Task directions.
Convert the records below into a numbered list, one line per item, leaving out blank lines.

:::::

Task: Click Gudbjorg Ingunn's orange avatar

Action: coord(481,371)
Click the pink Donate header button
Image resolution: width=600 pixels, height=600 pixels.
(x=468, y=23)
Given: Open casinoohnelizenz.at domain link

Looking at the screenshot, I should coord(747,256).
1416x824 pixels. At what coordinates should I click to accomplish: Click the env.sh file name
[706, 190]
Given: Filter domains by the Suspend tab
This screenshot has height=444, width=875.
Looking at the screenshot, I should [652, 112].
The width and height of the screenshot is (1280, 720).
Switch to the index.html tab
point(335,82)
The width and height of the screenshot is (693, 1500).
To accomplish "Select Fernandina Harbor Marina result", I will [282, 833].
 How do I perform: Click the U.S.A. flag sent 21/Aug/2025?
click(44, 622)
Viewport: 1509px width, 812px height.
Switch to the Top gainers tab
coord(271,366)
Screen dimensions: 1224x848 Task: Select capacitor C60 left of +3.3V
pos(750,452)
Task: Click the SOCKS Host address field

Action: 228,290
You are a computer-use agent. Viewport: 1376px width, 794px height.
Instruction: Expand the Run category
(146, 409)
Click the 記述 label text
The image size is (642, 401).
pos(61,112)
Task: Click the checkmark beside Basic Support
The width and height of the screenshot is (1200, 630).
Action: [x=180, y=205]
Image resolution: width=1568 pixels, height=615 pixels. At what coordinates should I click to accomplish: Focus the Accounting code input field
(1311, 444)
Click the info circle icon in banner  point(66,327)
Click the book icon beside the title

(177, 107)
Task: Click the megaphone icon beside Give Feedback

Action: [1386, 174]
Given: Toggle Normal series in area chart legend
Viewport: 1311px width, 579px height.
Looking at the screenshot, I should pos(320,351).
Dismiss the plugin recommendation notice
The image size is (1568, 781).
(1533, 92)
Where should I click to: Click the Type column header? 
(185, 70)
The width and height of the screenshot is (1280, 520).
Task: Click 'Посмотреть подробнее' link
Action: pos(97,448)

:::::

The solution.
1. Task: Click Gudbjorg Ingunn's orange avatar
2. Action: coord(481,371)
3. Click the pink Donate header button
4. Image resolution: width=600 pixels, height=600 pixels.
5. (x=468, y=23)
6. Given: Open casinoohnelizenz.at domain link
7. Looking at the screenshot, I should coord(747,256).
8. 1416x824 pixels. At what coordinates should I click to accomplish: Click the env.sh file name
9. [706, 190]
10. Given: Filter domains by the Suspend tab
11. This screenshot has height=444, width=875.
12. Looking at the screenshot, I should [652, 112].
13. The width and height of the screenshot is (1280, 720).
14. Switch to the index.html tab
15. point(335,82)
16. The width and height of the screenshot is (693, 1500).
17. To accomplish "Select Fernandina Harbor Marina result", I will [282, 833].
18.  How do I perform: Click the U.S.A. flag sent 21/Aug/2025?
19. click(44, 622)
20. Viewport: 1509px width, 812px height.
21. Switch to the Top gainers tab
22. coord(271,366)
23. Screen dimensions: 1224x848 Task: Select capacitor C60 left of +3.3V
24. pos(750,452)
25. Task: Click the SOCKS Host address field
26. Action: 228,290
27. You are a computer-use agent. Viewport: 1376px width, 794px height.
28. Instruction: Expand the Run category
29. (146, 409)
30. Click the 記述 label text
31. The image size is (642, 401).
32. pos(61,112)
33. Task: Click the checkmark beside Basic Support
34. The width and height of the screenshot is (1200, 630).
35. Action: [x=180, y=205]
36. Image resolution: width=1568 pixels, height=615 pixels. At what coordinates should I click to accomplish: Focus the Accounting code input field
37. (1311, 444)
38. Click the info circle icon in banner  point(66,327)
39. Click the book icon beside the title
40. (177, 107)
41. Task: Click the megaphone icon beside Give Feedback
42. Action: [1386, 174]
43. Given: Toggle Normal series in area chart legend
44. Viewport: 1311px width, 579px height.
45. Looking at the screenshot, I should pos(320,351).
46. Dismiss the plugin recommendation notice
47. The image size is (1568, 781).
48. (1533, 92)
49. Where should I click to: Click the Type column header? 
50. (185, 70)
51. The width and height of the screenshot is (1280, 520).
52. Task: Click 'Посмотреть подробнее' link
53. Action: pos(97,448)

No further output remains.